T his rare mid-15th century painting of a Kalachakra Mandala, offered in our upcoming Sotheby’s Paris Asian Art sale on 11 December, is one of a set of of Vajravali paintings commissioned in the Nepalese style for the Sakya monastery of Ngor in Tsang province, central Tibet.
The painting’s donor is depicted at the far right of the lower register where he is identified by inscription as Sonam Sangye, a disciple of Ngorchen Kunga Zangpo (1382-1456), the founder of Ngor monastery. While Sonam Sangye’s exact dates are not known, his apprenticeship with Kunga Zangpo suggests his career at Ngor was well within the fifteenth century, thus confirming the date of the painting.
The Kalachakra tantra was devised in the eleventh or early twelfth century by Indian scholar Abhayakaragupta at the eastern Indian monastery of Vikramashila, and is one of the most complex in Vajrayana Buddhism — some seven hundred and twenty-two deities are described in the textual source — making for perhaps the most intricate and aesthetically appealing of all Tibetan mandala painting.

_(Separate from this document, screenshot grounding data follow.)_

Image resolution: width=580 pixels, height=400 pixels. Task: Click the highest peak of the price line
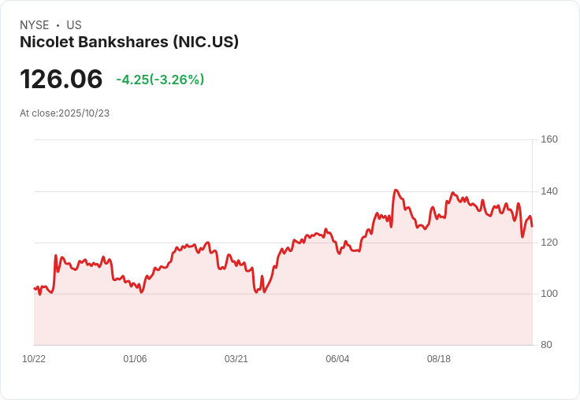[x=396, y=191]
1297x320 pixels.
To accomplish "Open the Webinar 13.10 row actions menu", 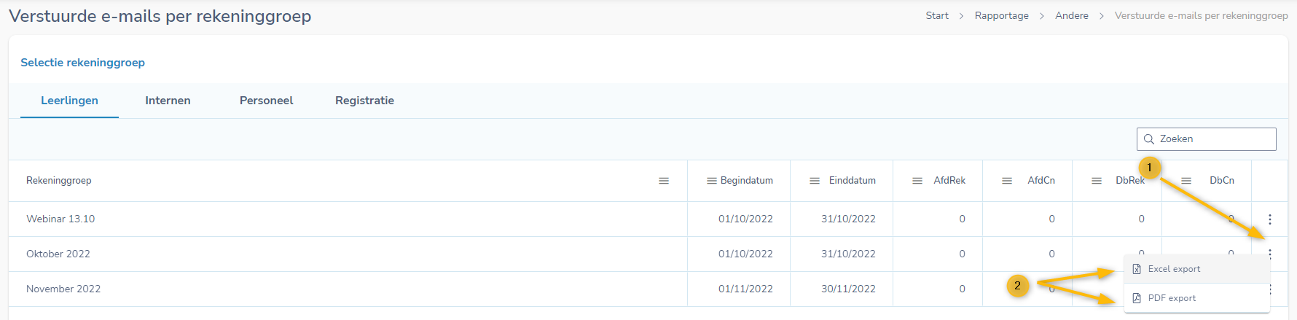I will click(1270, 219).
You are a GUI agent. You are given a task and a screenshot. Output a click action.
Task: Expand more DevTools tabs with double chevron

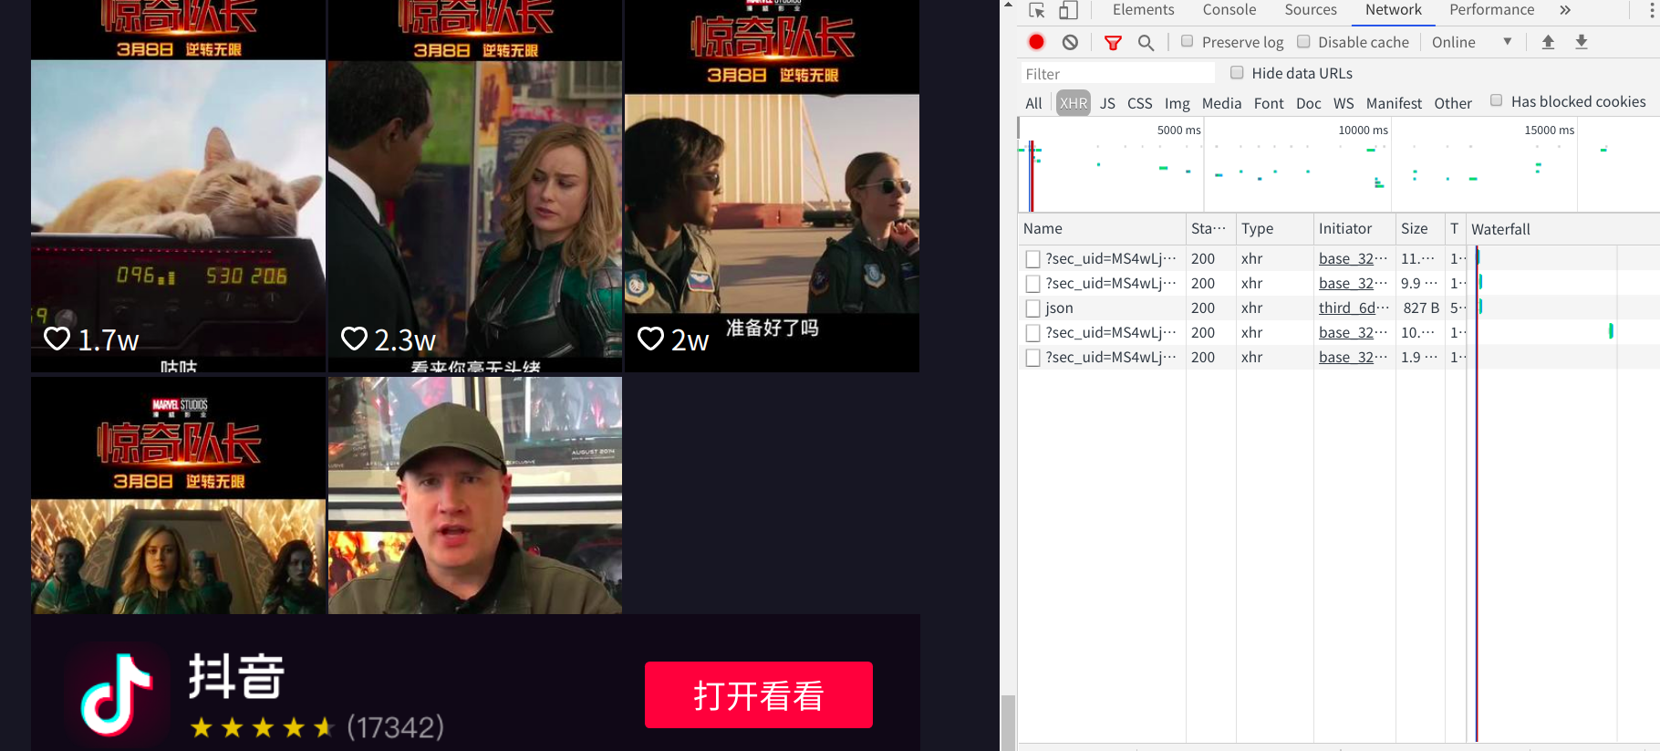1565,10
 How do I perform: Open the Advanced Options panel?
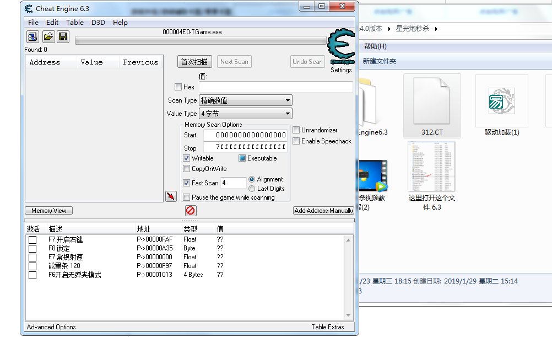51,327
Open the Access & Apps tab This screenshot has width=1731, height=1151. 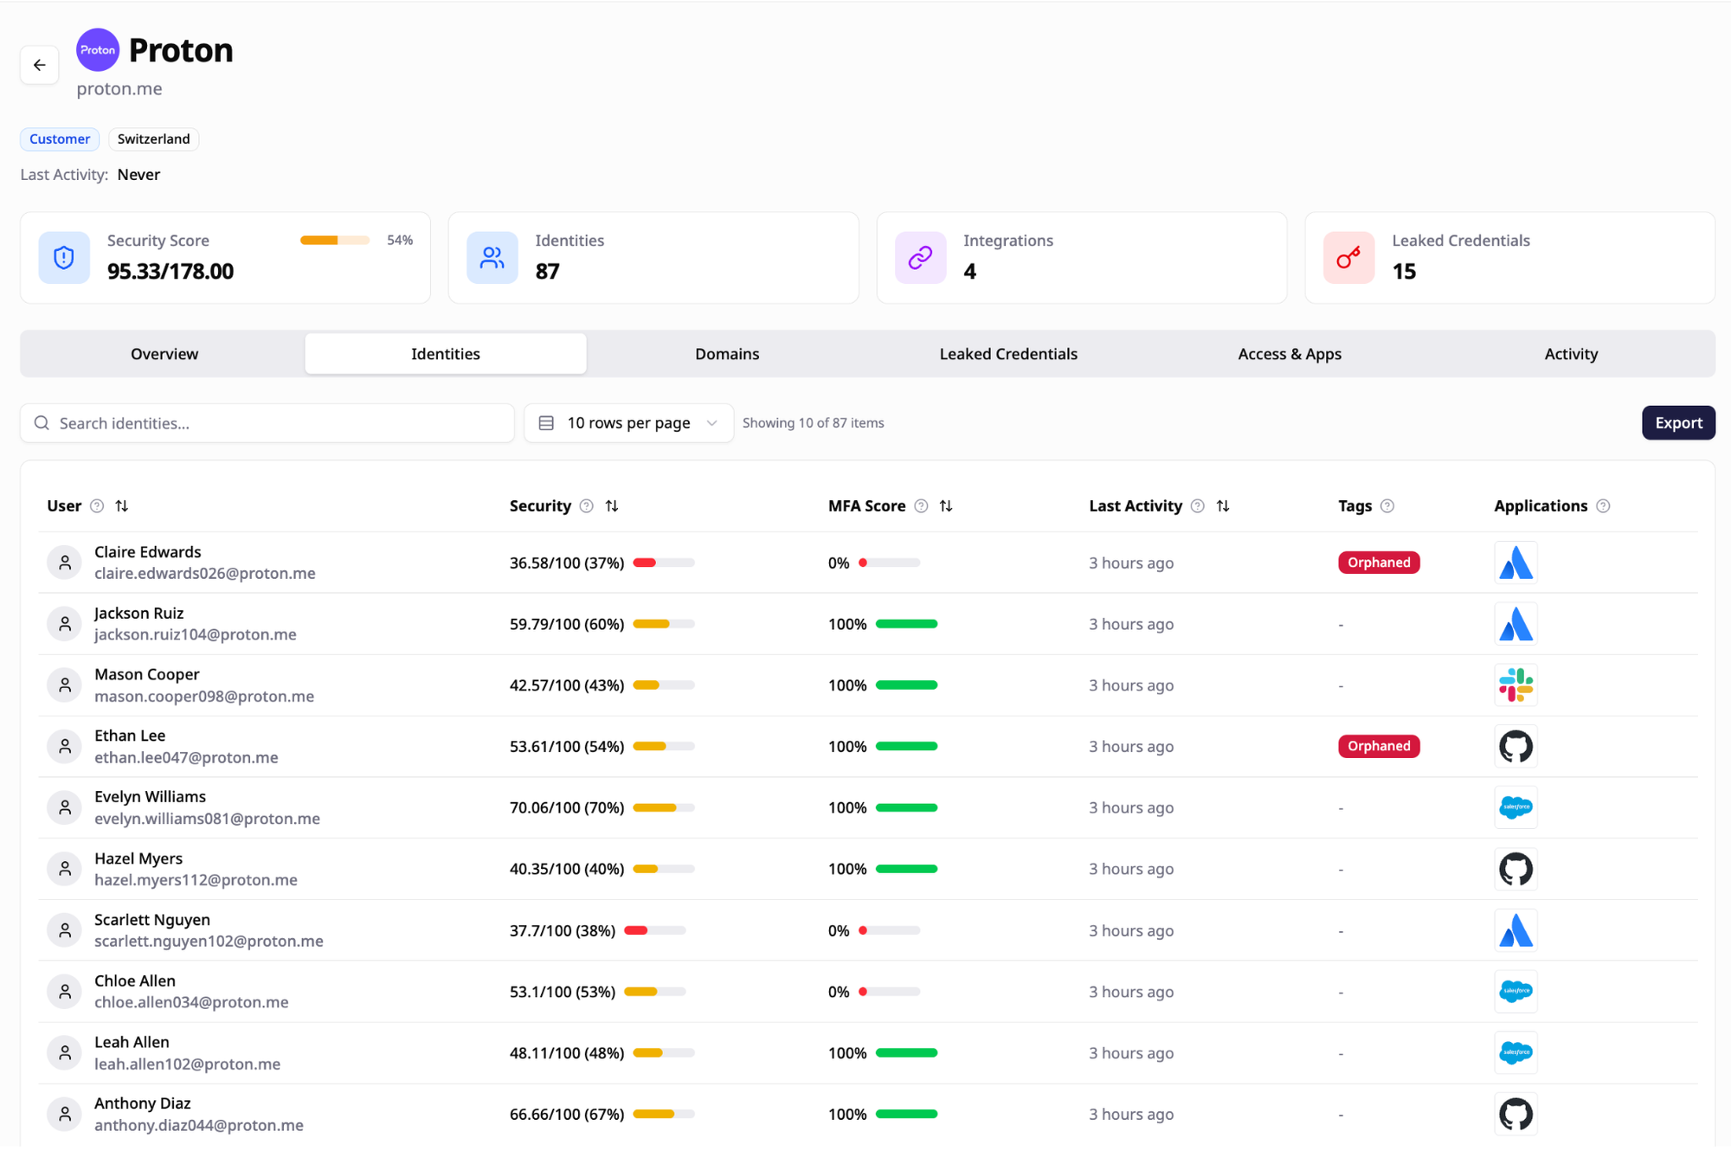pyautogui.click(x=1290, y=354)
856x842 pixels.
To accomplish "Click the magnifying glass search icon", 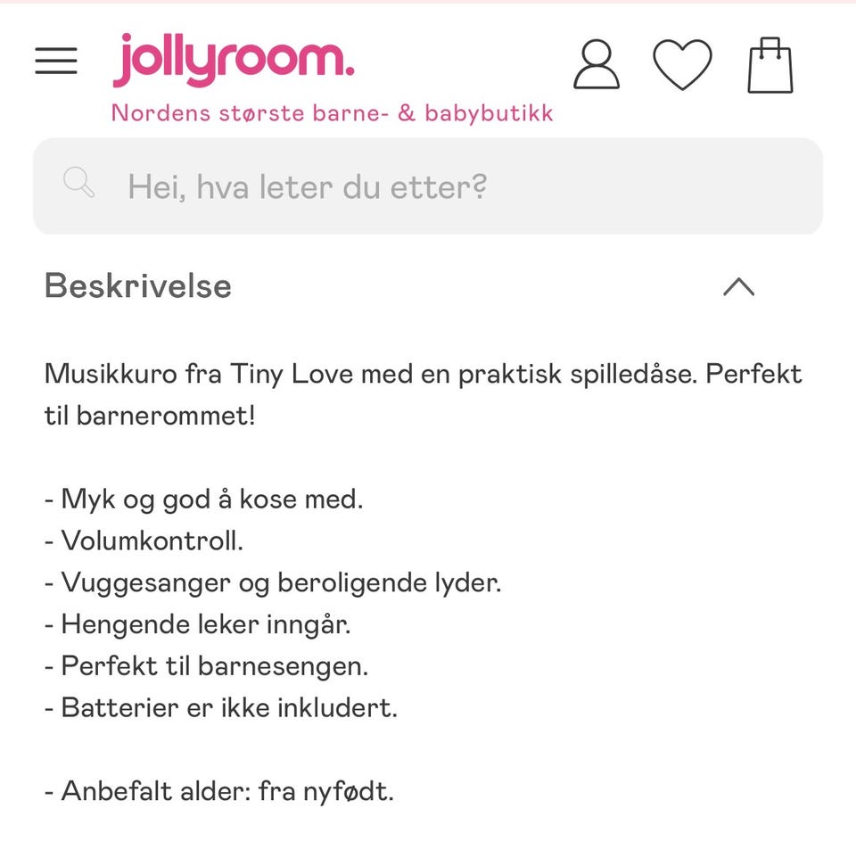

It depicts the six-hundred and thirty-four deity mandala of Kalachakra within a circle depicting the charnel grounds, with Vajradhara, Sahaja Kalachakra and nine Shambala kings in the upper register, Indian masters, Shambala kings and mahasiddha in the upper corners and Tibetan masters in the lower corners, with Tibetan teachers and the chakravartin symbols in the lower register.